- French picture sleeve

Single by the Kinks

from the album Arthur (Or the Decline and Fall of the British Empire)
- B-side: "Mindless Child of Motherhood"
- Released: 20 June 1969
- Recorded: May 1969
- Studio: Pye, London
- Genre: Pop rock; garage rock;
- Label: Pye
- Songwriter: Ray Davies
- Producer: Ray Davies

The Kinks UK singles chronology
| "Plastic Man" (1969) | "Drivin'" (1969) | "Shangri-La" (1969) |

Arthur (Or the Decline and Fall of the British Empire) track listing
- 12 tracks Side one "Victoria"; "Yes Sir, No Sir"; "Some Mother's Son"; "Drivin'"; "Brainwashed"; "Australia"; Side two "Shangri-La"; "Mr.
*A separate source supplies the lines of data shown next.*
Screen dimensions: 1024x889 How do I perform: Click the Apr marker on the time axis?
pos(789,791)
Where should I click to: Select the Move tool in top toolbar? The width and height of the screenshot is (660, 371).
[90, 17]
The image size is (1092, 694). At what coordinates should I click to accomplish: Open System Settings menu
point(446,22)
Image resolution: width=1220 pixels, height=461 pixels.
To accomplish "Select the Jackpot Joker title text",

Churchill Says"; "She's Bought a Hat Like Princess Marina"; "Young and Innocent Days"; "Nothing to Say"; "Arthur";

= Drivin' (The Kinks song) =

"Drivin is a song written by Ray Davies of the Kinks which appeared on that group's 1969 concept album Arthur (Or the Decline and Fall of the British Empire). It was released in the UK as the first single from the album, but failed to chart.

==Background==
"Drivin'", on 1 May 1969, was one of the first two tracks to be worked on by the Kinks for the new album (the other being its B-side, "Mindless Child of Motherhood"). In Arthur (Or the Decline and Fall of the British Empire), "Drivin'" shows the protagonist, Arthur Morgan, convincing his wife, Rose, to forget all of her problems (and the upheaval going on in the world) and take a drive. However, within the context of the concept album, the song offers only a brief respite from the prevailing anxieties.
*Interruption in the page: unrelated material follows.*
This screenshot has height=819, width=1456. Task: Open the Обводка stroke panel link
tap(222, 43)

According to critic Johnny Rogan and author Thomas Kitts, "Drivin'" is based on real experiences from Ray Davies' childhood when his family drove from London to the country.

==Release and reception==
"Drivin'" was the first single from Arthur. Released in the UK and continental Europe (but not the US), it did not chart at all, making it the first song by the Kinks (aside from their pre-"You Really Got Me" singles) to do so. Dave Davies said of the track, "[It] was a compromise record, it wasn't that bold." The follow-up single, "Shangri-La", also didn't make a dent in the charts.
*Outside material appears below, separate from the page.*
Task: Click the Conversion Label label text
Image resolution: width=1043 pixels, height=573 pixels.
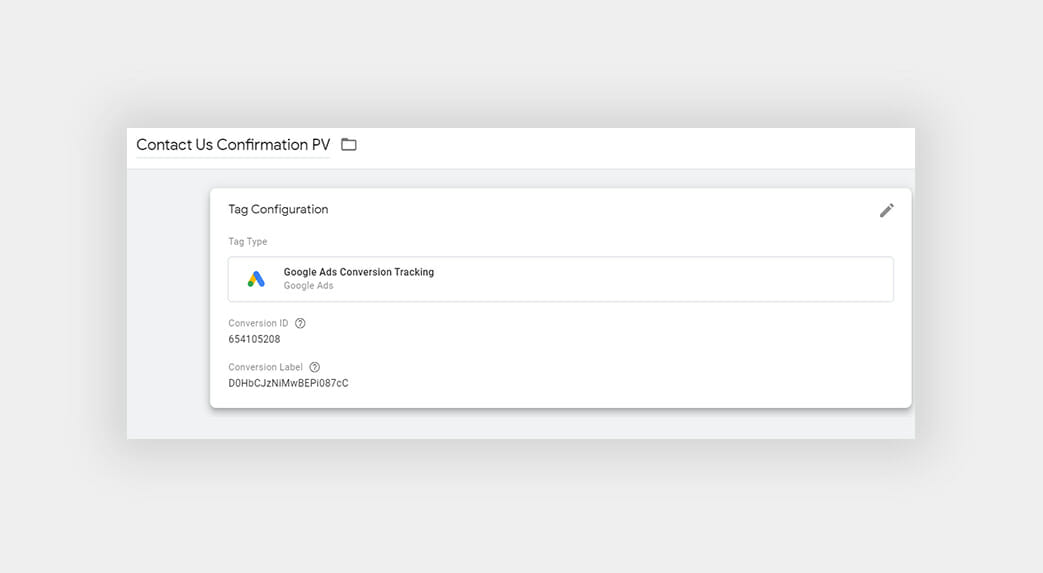Action: pyautogui.click(x=265, y=367)
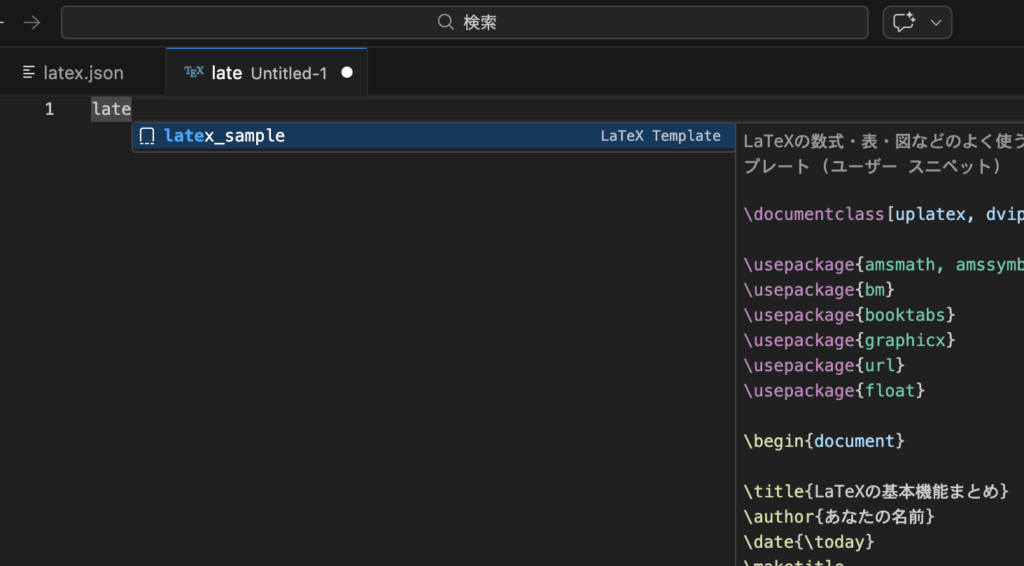
Task: Focus the 検索 command center field
Action: click(480, 22)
The track appeared on the compilation album Picture Book.

The song was praised by AllMusic's Stephen Thomas Erlewine for its "lazy grace". Rogan praises its "convincing lyrics", "sumptuous melody" and the "amusing percussive touches" added by Kinks' drummer Mick Avory towards the end of the song. Kitts comments that the song's rhythm, as well as some of the guitar playing by Ray's brother Dave Davies, effectively simulates a "leisurely car ride up and down hills and around curves".

== Personnel ==
According to band researcher Doug Hinman:

The Kinks
- Ray Davies – lead vocal; acoustic and electric guitars; organ
- Dave Davies – backing vocal, electric guitar
- John Dalton – bass guitar
- Mick Avory – drums

Additional musician
- Rasa Davies – backing vocal

== "Mindless Child of Motherhood" ==
The B-side, "Mindless Child of Motherhood", was a Dave Davies composition, written for an unreleased solo album. It was later released on the 1998 reissue of Arthur.